** Page excerpt follows **

Le et al., at paragraph [0075], teach:
0075] As used herein, a "target molecule" may include, but is not limited to, lipids, polysaccharides, glycans, proteins, oligonucleotide sequences, cells or fragments thereof, and drugs. A preferred group of target molecules are proteins, which include without limitation, enzymes, toxins, cell receptors, ligands, viral or bacterial proteins or antigens, signal transducing agents, cytokines, antibodies, prions and growth factors (e.g. PDGF). The target molecule may include natural and non-naturally occurring modifications thereof. For example, modifications of the target molecule may include in vivo and/or in vitro chemical derivatization of polypeptides, e.g., acetylation, carboxylation, phosphorylation, or glycosylation; such modifications may occur during polypeptide synthesis or processing or following treatment with isolated modifying enzymes. (Emphasis added)
Le et al., at paragraph [0120], teach:
[0120] Kits and commercial packages comprising the detection system described herein are contemplated. Such a kit or commercial package may contain instructions regarding use of the included detection system, for example, to detect a target molecule in a sample in accordance with the methods described herein. The kit or commercial package may also contain reagents' suitable for using a detection system of the invention. Suitable reagents may include, but are not limited to, buffers (e.g. PBS, buffers and reagents suitable for PCR or real time PCR, a buffer suitable for an enzymatic reaction, such as ligation by DNA ligase); pharmaceutically acceptable carriers, diluents and excipients (e.g. as described in Remington's Pharmaceutical Sciences 16th edition, Osol, A. Ed. (1980)); adjuvants; blocking agents; ligases (e.g. T4 DNA ligase); and preservatives. (Emphasis added)
Le et al., at paragraph [0033], teach:
Complementary portions of two single-stranded nucleic acid molecules may comprise a sequence of at least 2, at least 3, at least 4, at least 5, at least 6, at least 7, at least 8, at least 9, at least 10, at least 11, at least 12, at least 13, at least 14, at least 15, at least 16 or more complementary nucleotides. Typically, the stem sequence should have at least 3 base-pairs; however the number suitable base-pairs may vary depending on the design of the probe and in consideration of the target molecule at issue.
The above presentation is deemed to fairly suggest limitations of claims 1, 3, 4, 5,8, 9, 11-13, and 16-20.
Le e al., has not been found to teach detection of the target substance in a well, nor specify the volume of a well, nor the sealing of a well.
Evangelista et al., at column 42, lines 56-60, teach sealing wells used in conjunction with hybridization assays. As disclosed therein:
For hybridization, 100 .mu.L of pre-hybridization solution containing 50 ng/ml or 125 ng/ml (for BCAHAP and FSAP experiments respectively) of biotinylated probe (Enzo pBR322 BioProbe) was added, the wells were sealed, and incubated overnight at 42.degree. C.
The above showing is deemed to fairly suggest limitations of claims 6, 7, 14 and 15.
Evangelista et al., like Le et al., has not been found to specify the volume of the wells.
Alderete et al., at paragraph [0068], teaches performing ELISA for three different proteins wherein 100 pL of assay mixture are added to wells.

** End of Page excerpt **
** Given material follows **

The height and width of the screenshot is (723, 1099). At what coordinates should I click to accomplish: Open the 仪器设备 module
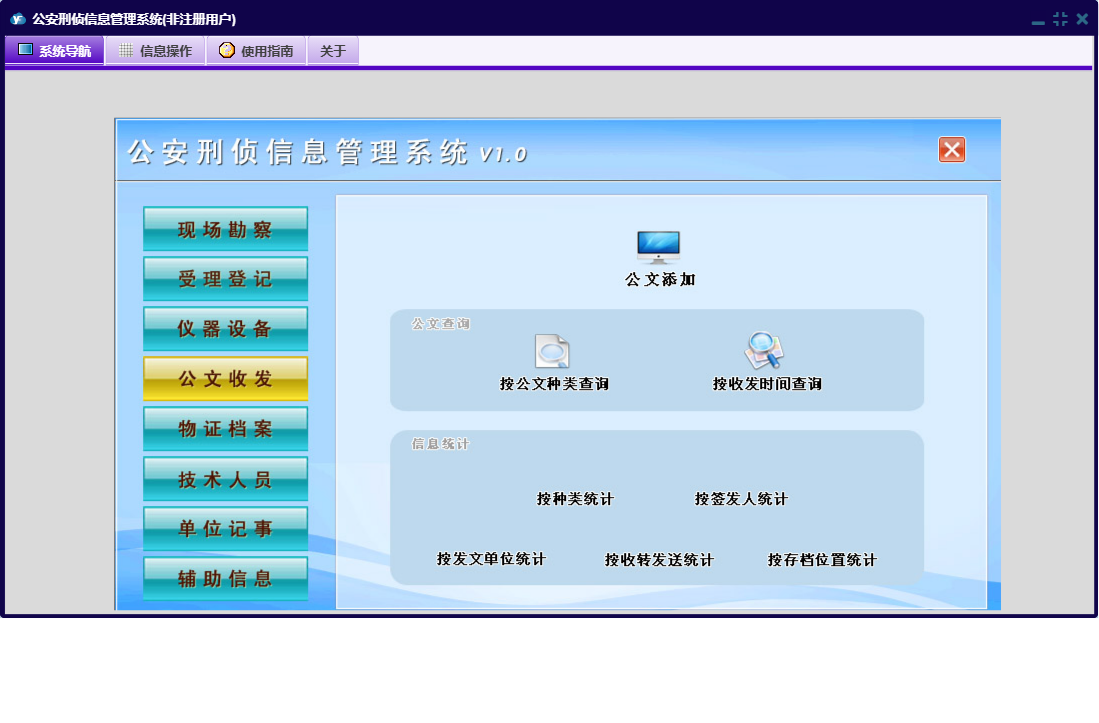(x=225, y=329)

** End of Given material **

### [What the task requires]
In the prior-art excerpt, at what temperature were the sealed wells incubated overnight according to Evangelista et al.? The data above come from a source unrelated to the text.

### [Expected output]
They were incubated at 42 degrees C.